This weekend there are a lot of Autumn-festivals going on across places like China, Korea and Japan. I’ve talked about Korean Chuseok before, so today I wanted to post about the Japanese festival of O-tsukimi (お月見). Compared to Chuseok or Chinese Autumn Festival, Otsukimi is a little more low-key, but fun for the family.
All three holidays occur traditionally on the full moon (the 15th day) of the 8th month of the lunar calendar. In Japanese this is known as chūshū no meigetsu (中秋の名月, “harvest moon”) and people traditionally have a night of moon-viewing, eating dango snacks and drinking saké.1 It’s a nice family event. The word otsukimi literally just means “moon-viewing”.
To celebrate Otsukimi this year, I wanted to share a poem from the ancient poetry anthology, the Kokin Wakashū:
秋の月 Aki no tsuki
山辺さやかに yamabe sayaka ni
照らせるは teraseru wa
落つるもみぢの otsuru momiji no
数を見よとか kazu wo miyo to ka
Which is translated as:
The autumn moon shines
brilliantly upon the
mountain range to show
us the very number of
the fallen colored leaves.
Happy Moon-Viewing/Autumn Festival Everyone!

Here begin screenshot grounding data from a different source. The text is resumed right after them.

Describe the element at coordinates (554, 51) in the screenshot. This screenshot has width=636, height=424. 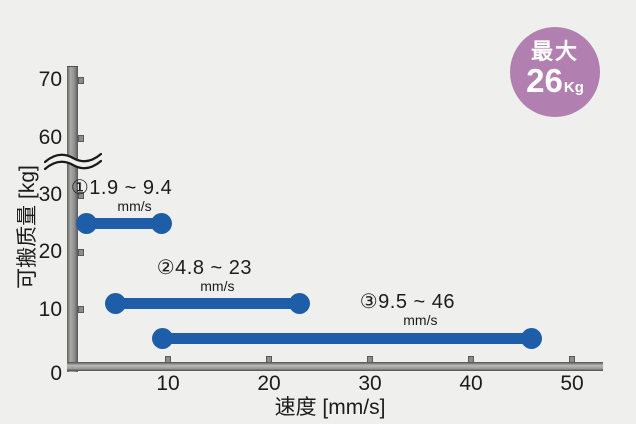
I see `badge-label: 最大` at that location.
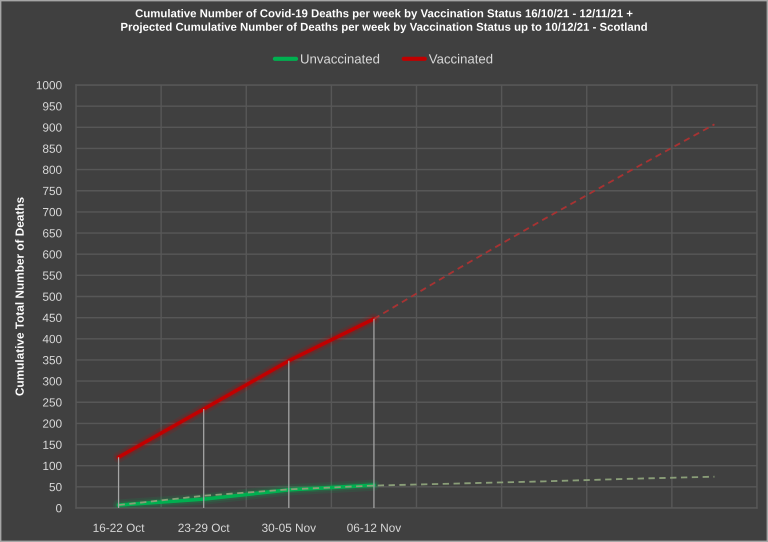  What do you see at coordinates (289, 528) in the screenshot?
I see `x-tick-label: 30-05 Nov` at bounding box center [289, 528].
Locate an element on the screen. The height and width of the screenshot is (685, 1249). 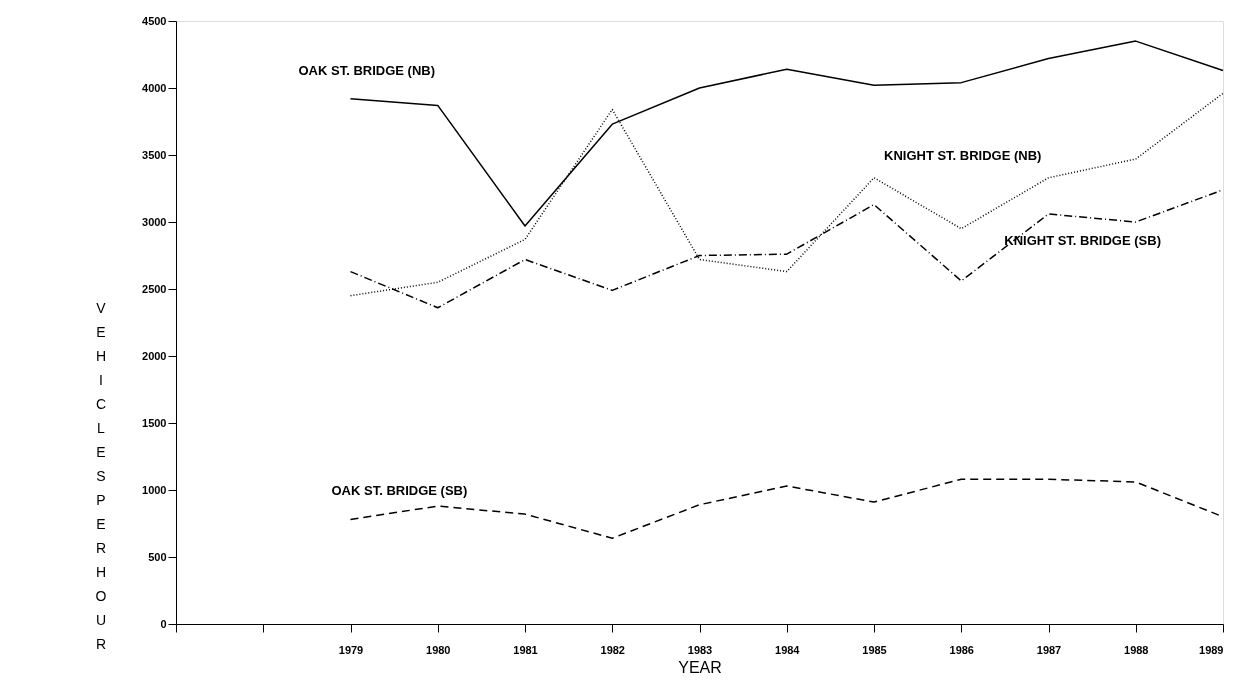
x-tick-label: 1985 is located at coordinates (874, 650).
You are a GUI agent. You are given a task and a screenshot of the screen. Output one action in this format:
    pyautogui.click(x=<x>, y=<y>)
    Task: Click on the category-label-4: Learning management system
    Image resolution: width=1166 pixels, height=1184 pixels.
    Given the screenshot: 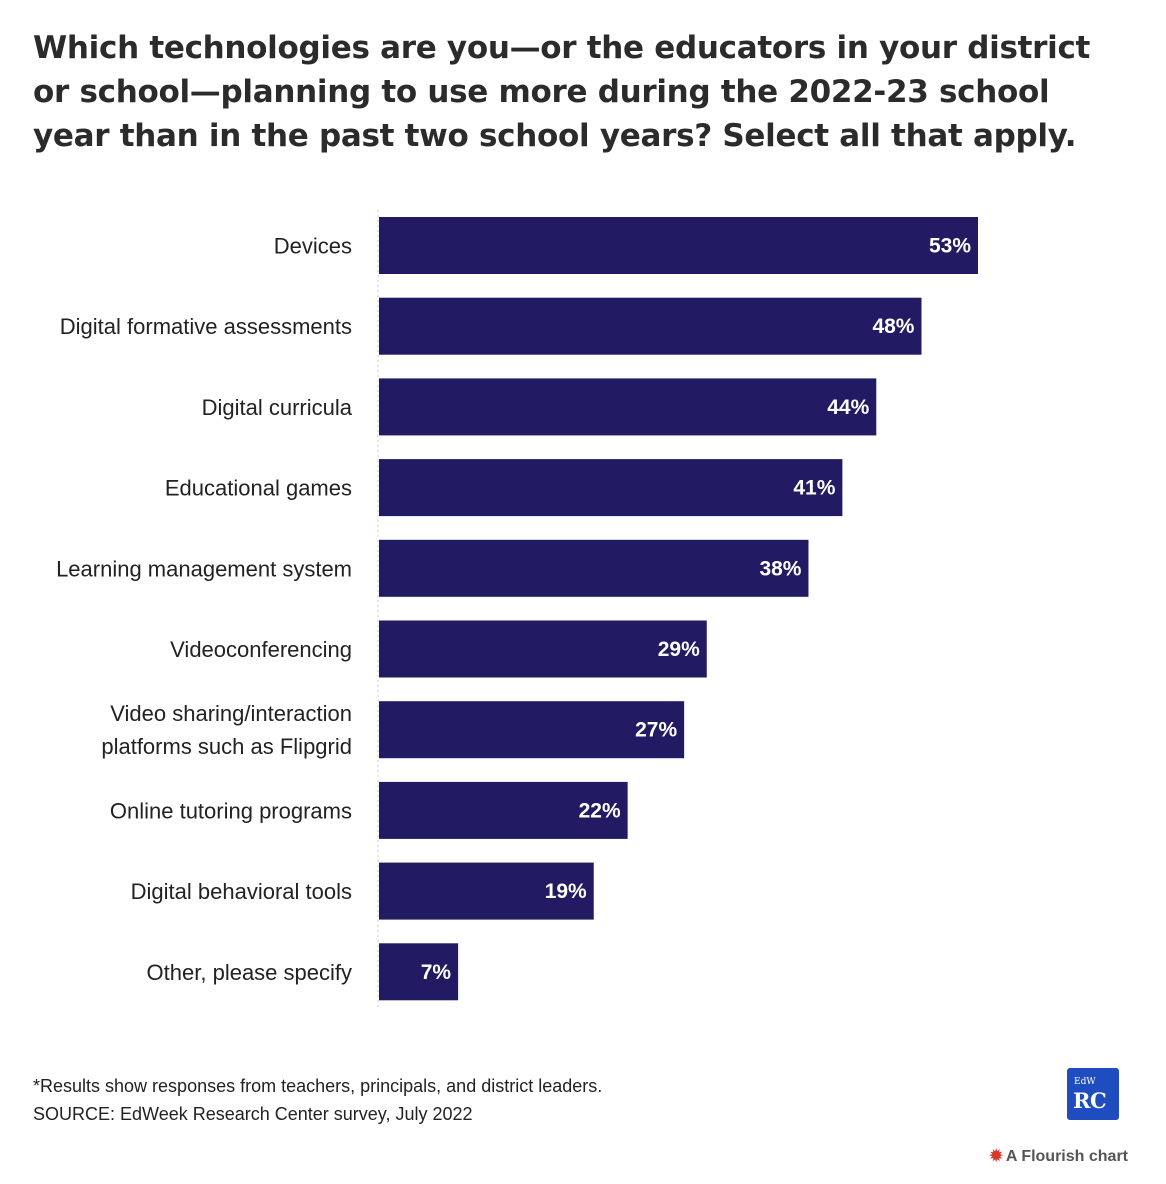 What is the action you would take?
    pyautogui.click(x=204, y=568)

P.S. My son, now almost 2 years old, helped decorate this picture above. According to Japanese legend, a rabbit lived on the moon, and pounded mochi until the moon was full. Then, the rabbit would eat it, until the new moon, and repeat the cycle. Little Guy helped decorate the white “dango”. 🙂
P.P.S. This page has helpful schedules for Otsukimi up through 2020.
1 Apparently there is also a lesser-known tradition, unique to Japan only that is celebrated on the 13th day of the 9th month of the lunar calendar. During this day, roasted chestnuts and edamame are offered along with dango. This is variably called nochi no tsuki 後の月, jūsanya (十三夜) and/or kuri meigestu (栗名月).